Nothing but the lines from the first line of the entries through the line with "Given: Click the red node at the 案場端 line end" should appear in the answer, transcribed exactly and free of pictures.

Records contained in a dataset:
• • • • •

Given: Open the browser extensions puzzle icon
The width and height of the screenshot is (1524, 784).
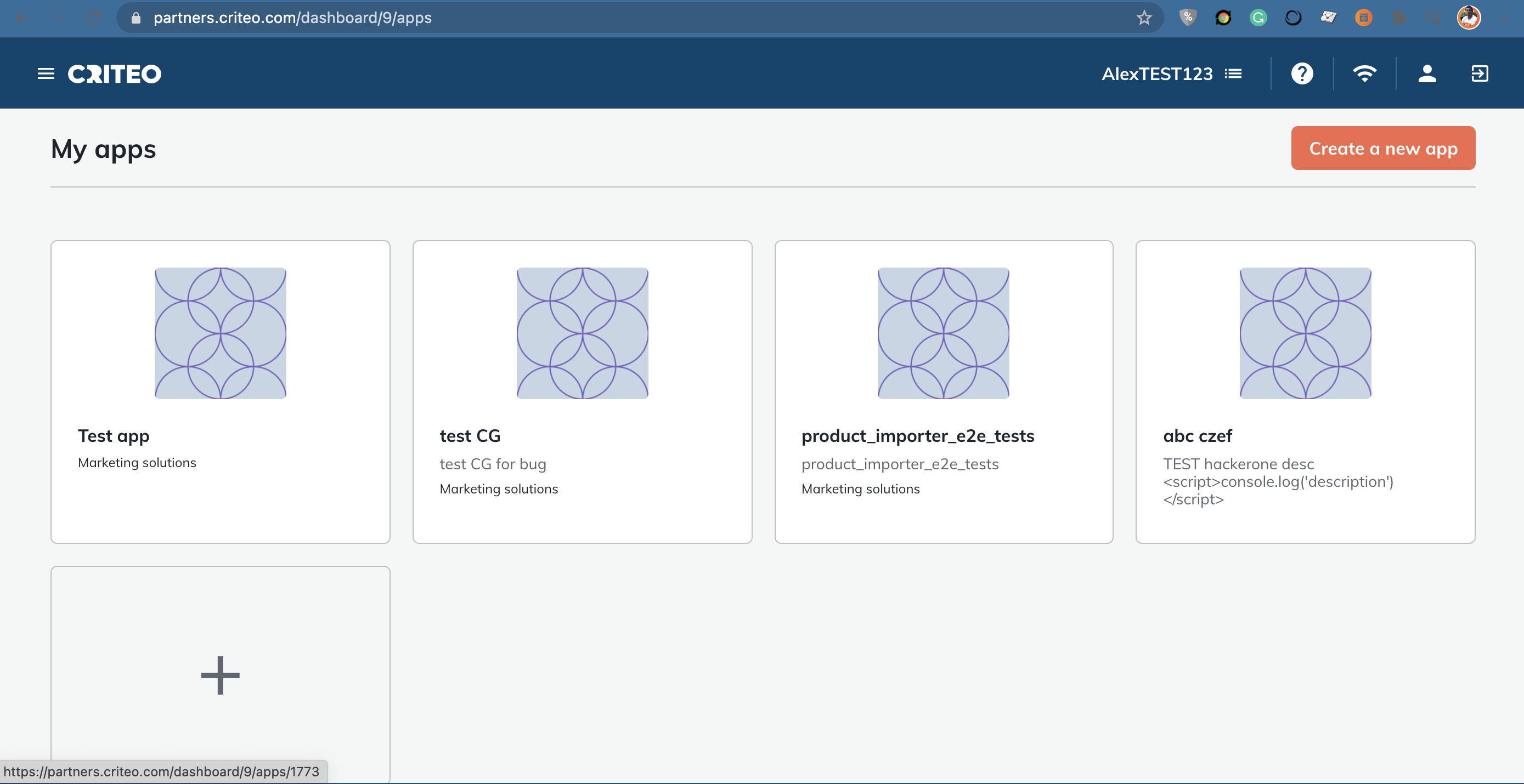Looking at the screenshot, I should click(1398, 18).
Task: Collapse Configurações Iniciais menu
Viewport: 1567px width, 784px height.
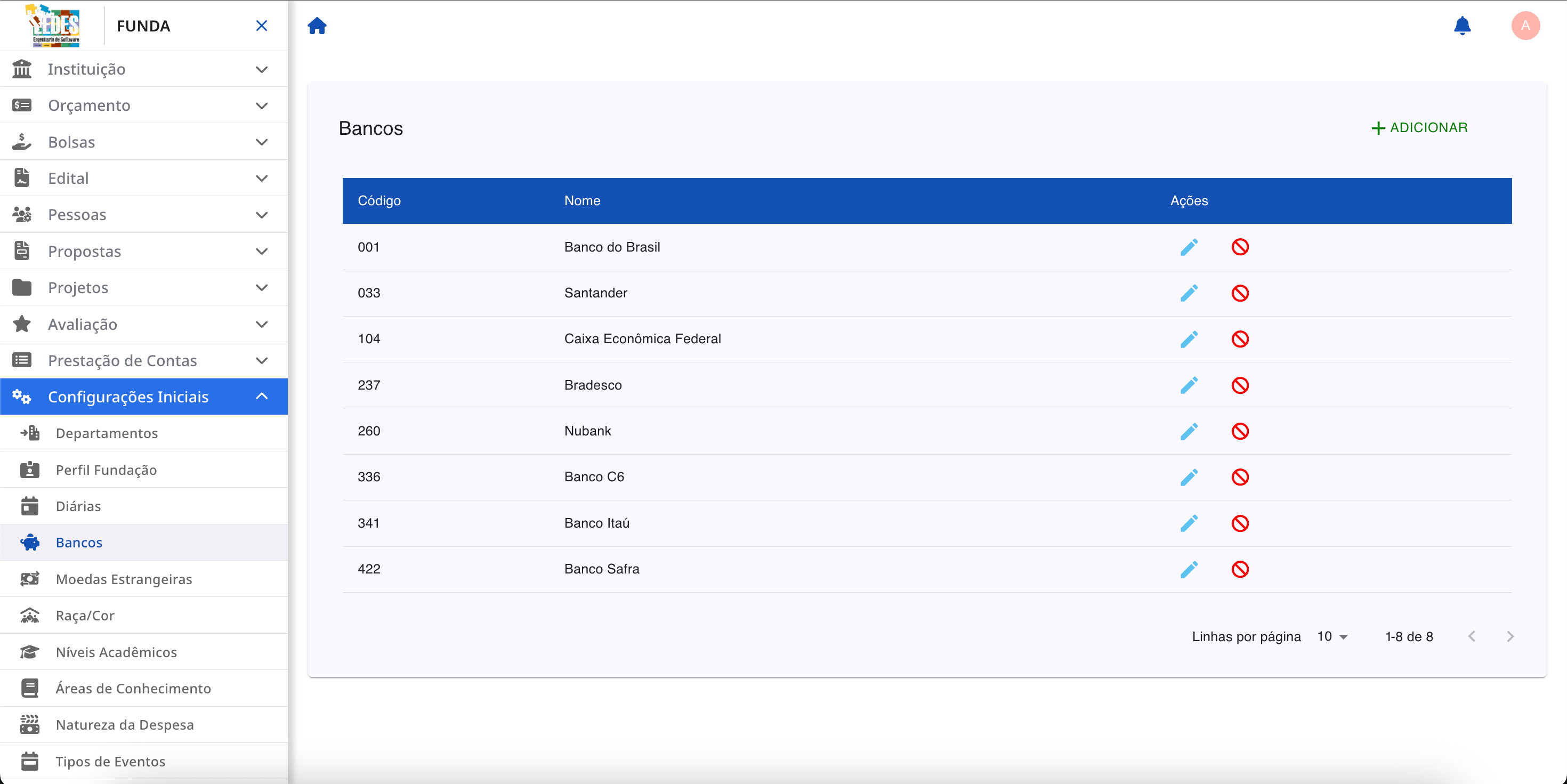Action: point(143,397)
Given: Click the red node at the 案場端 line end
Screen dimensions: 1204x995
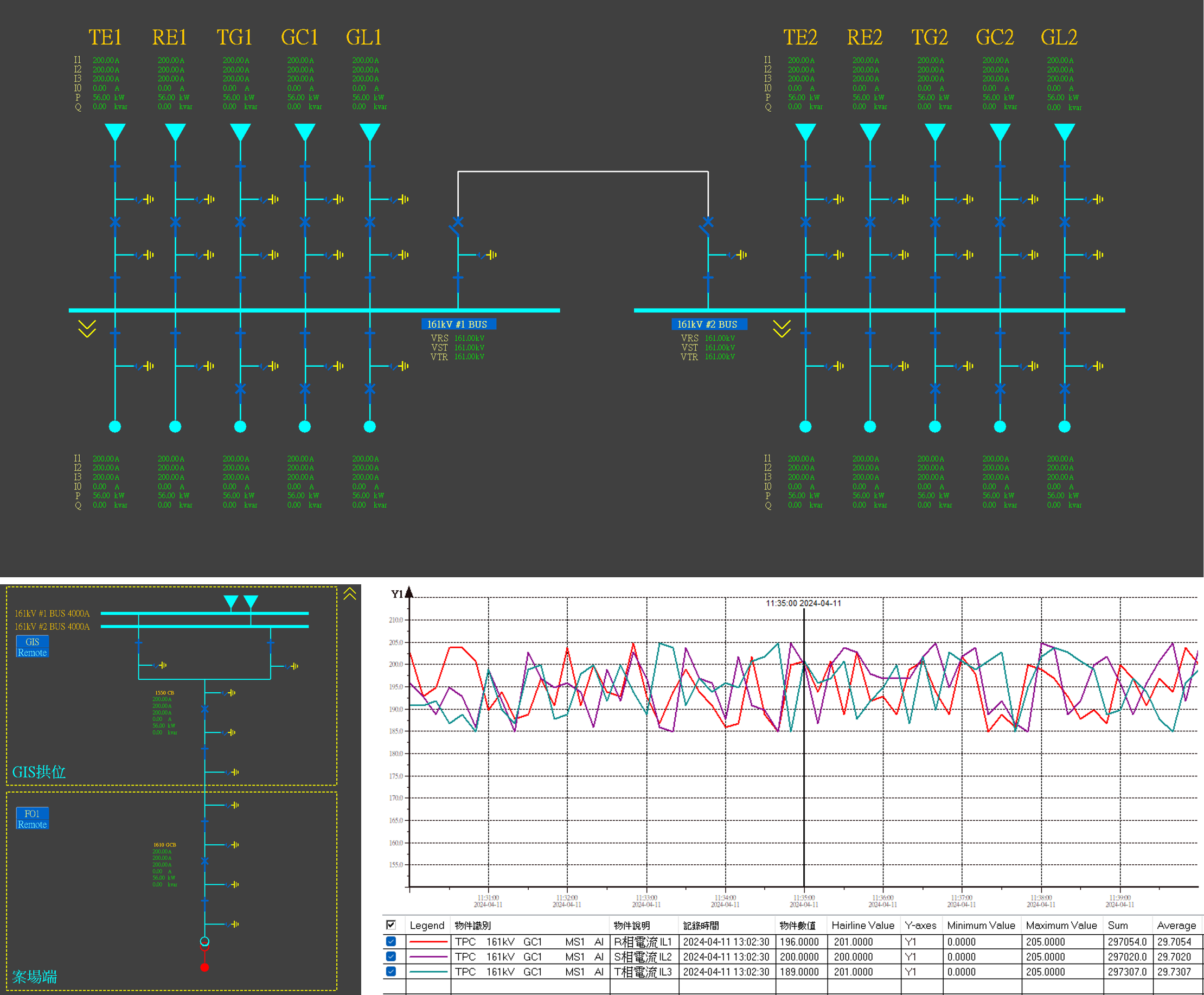Looking at the screenshot, I should coord(204,967).
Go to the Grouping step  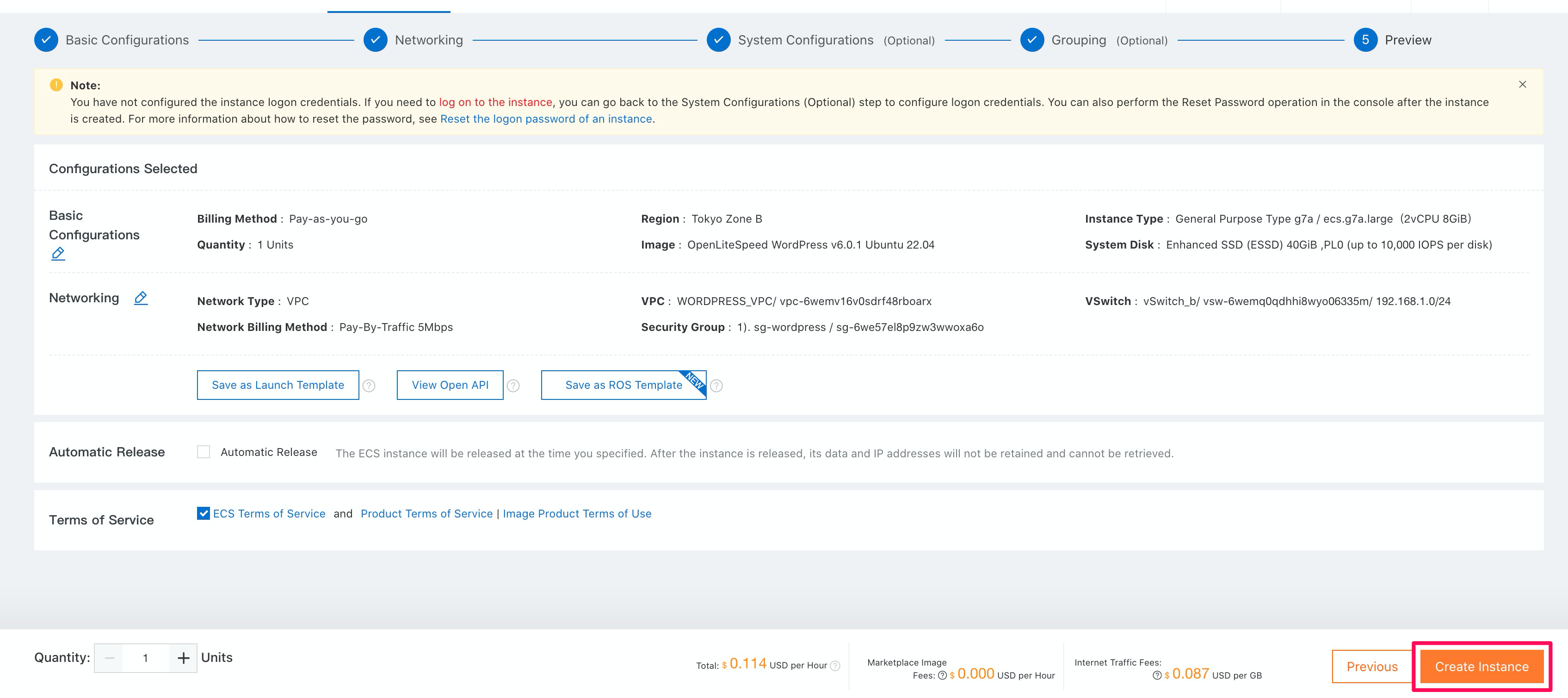(1078, 40)
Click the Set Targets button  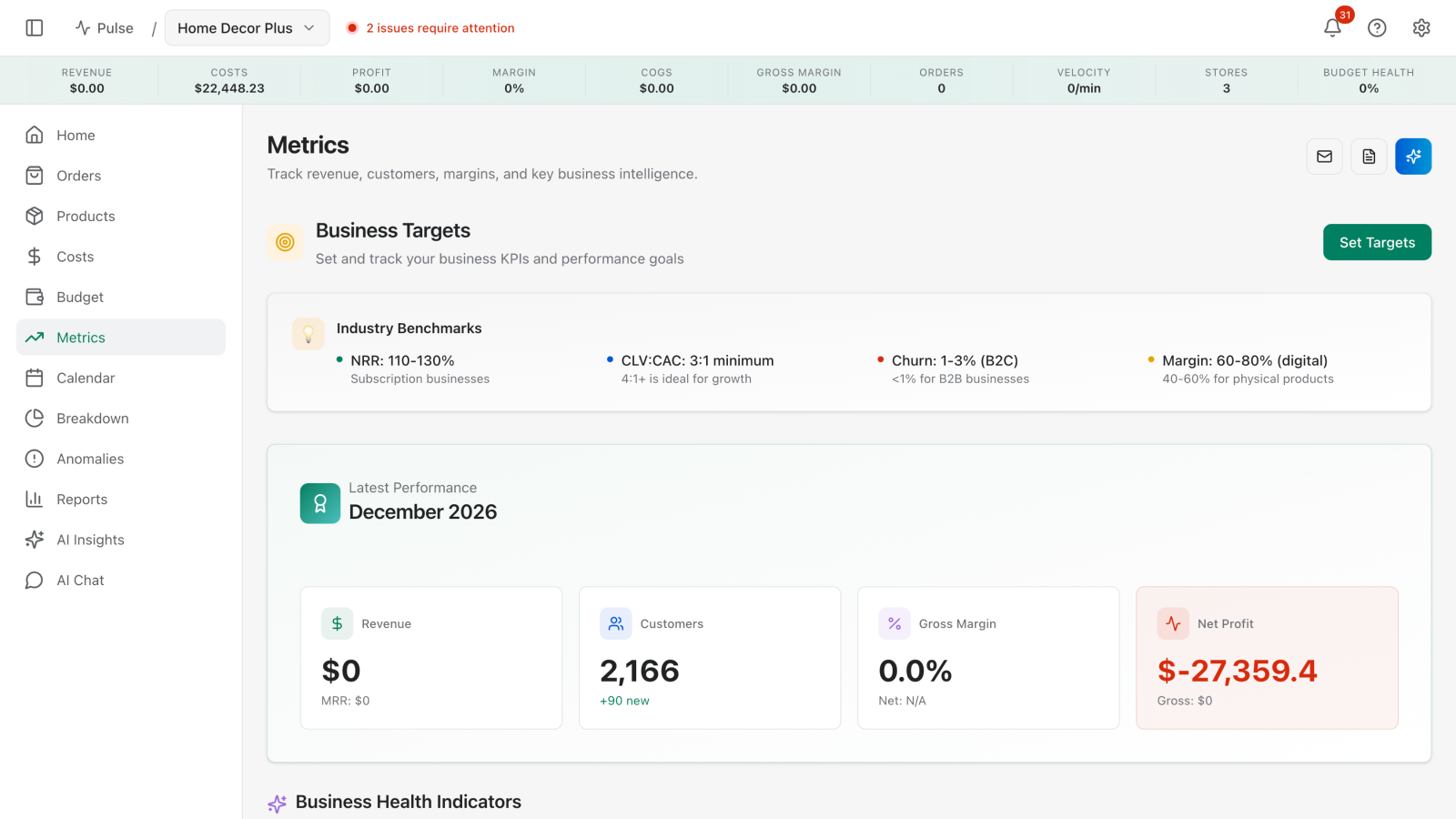1377,242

• • • • •

> [Problem solution]:
Given: Open the browser extensions puzzle icon
The width and height of the screenshot is (1524, 784).
Looking at the screenshot, I should click(1398, 18).
Task: Collapse Configurações Iniciais menu
Viewport: 1567px width, 784px height.
Action: point(143,397)
Given: Click the red node at the 案場端 line end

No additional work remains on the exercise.